[INSTRUCTION]: Please rewrite the records from the line containing "Powered by Shopify (144, 804)" through the line containing "[Subscribe] (141, 767)", both included, keeping each line's text and raising every coordinate in the answers by 51.

Pointing records for screenshots and web pages:

>> Start

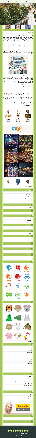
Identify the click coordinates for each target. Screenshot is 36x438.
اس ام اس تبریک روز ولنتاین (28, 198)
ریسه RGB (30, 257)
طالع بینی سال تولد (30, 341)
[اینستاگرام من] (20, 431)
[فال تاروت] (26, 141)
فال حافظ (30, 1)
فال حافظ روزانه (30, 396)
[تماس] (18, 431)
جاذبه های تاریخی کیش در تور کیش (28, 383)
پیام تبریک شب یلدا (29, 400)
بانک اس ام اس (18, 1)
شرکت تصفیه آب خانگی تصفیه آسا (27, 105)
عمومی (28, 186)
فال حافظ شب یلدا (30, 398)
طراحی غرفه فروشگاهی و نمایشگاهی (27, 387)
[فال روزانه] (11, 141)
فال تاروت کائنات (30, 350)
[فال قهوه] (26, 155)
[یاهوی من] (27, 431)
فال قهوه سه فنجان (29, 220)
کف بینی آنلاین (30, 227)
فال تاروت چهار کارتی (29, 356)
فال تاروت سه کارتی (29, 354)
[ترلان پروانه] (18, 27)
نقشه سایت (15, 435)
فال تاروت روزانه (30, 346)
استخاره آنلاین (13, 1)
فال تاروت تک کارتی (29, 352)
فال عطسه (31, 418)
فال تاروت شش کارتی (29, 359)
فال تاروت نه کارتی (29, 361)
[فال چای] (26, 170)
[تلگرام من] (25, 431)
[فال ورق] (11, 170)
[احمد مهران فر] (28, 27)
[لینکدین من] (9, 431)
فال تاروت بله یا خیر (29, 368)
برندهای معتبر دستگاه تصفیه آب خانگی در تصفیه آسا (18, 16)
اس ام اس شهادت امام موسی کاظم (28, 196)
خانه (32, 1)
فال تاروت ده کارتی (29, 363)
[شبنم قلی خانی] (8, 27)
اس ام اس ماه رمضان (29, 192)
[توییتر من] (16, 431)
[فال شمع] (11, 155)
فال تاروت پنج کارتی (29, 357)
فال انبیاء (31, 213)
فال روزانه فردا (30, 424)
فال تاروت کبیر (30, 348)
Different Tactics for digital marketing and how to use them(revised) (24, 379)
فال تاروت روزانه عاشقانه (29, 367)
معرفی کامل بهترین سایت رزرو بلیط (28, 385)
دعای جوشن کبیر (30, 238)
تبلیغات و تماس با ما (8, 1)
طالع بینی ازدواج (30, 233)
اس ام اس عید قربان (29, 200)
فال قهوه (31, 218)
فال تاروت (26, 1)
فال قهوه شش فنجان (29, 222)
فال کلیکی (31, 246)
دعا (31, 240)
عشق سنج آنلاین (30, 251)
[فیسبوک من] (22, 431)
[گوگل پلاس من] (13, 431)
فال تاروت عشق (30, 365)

>> End
>> Start

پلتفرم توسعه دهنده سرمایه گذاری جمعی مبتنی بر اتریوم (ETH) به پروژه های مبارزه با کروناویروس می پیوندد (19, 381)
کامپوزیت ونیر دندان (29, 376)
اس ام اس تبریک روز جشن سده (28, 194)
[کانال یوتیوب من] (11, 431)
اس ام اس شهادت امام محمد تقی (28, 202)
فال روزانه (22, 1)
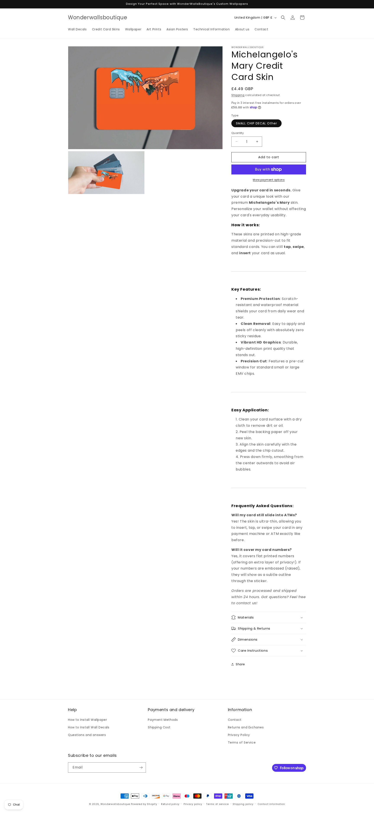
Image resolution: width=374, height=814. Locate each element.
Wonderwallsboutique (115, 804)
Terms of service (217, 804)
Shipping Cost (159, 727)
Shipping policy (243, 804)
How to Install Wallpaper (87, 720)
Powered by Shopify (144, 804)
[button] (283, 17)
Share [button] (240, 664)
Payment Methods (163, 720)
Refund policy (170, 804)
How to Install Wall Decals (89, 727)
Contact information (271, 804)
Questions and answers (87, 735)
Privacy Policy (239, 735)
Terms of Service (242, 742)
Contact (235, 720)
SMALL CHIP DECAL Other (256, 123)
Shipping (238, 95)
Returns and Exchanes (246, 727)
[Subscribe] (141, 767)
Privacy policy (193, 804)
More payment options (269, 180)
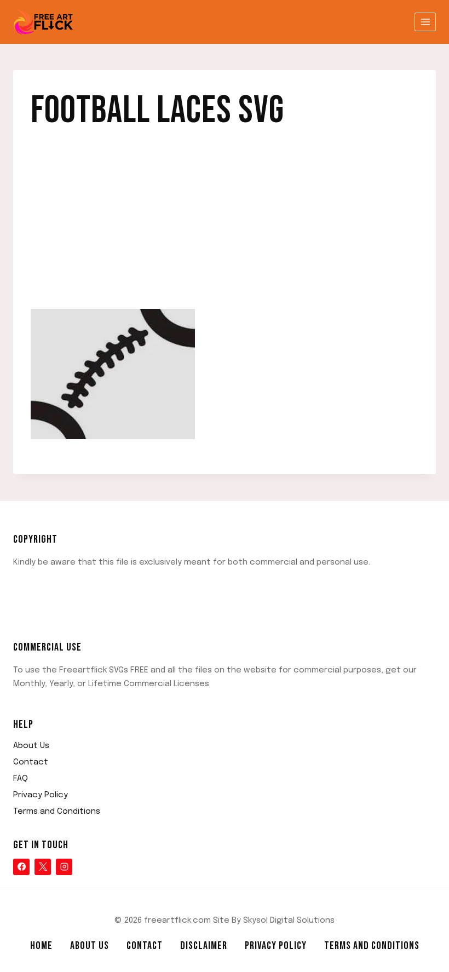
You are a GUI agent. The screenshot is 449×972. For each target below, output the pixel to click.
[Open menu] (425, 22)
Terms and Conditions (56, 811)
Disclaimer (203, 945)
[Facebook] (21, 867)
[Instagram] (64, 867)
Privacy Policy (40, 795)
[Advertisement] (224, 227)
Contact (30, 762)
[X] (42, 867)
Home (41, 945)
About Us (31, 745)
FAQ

>> End

[RESULT OF THIS EXERCISE]:
Powered by Shopify (195, 855)
[button] (334, 68)
Share [button] (291, 715)
Payment Methods (214, 771)
Refund policy (221, 855)
How to Install Wall Decals (140, 778)
Contact information (322, 855)
Questions and answers (138, 786)
Privacy Policy (290, 786)
Terms of Service (293, 793)
Contact (286, 771)
SMALL CHIP DECAL Other (307, 174)
Shipping (289, 146)
Returns and Exchanes (297, 778)
[Subscribe] (192, 818)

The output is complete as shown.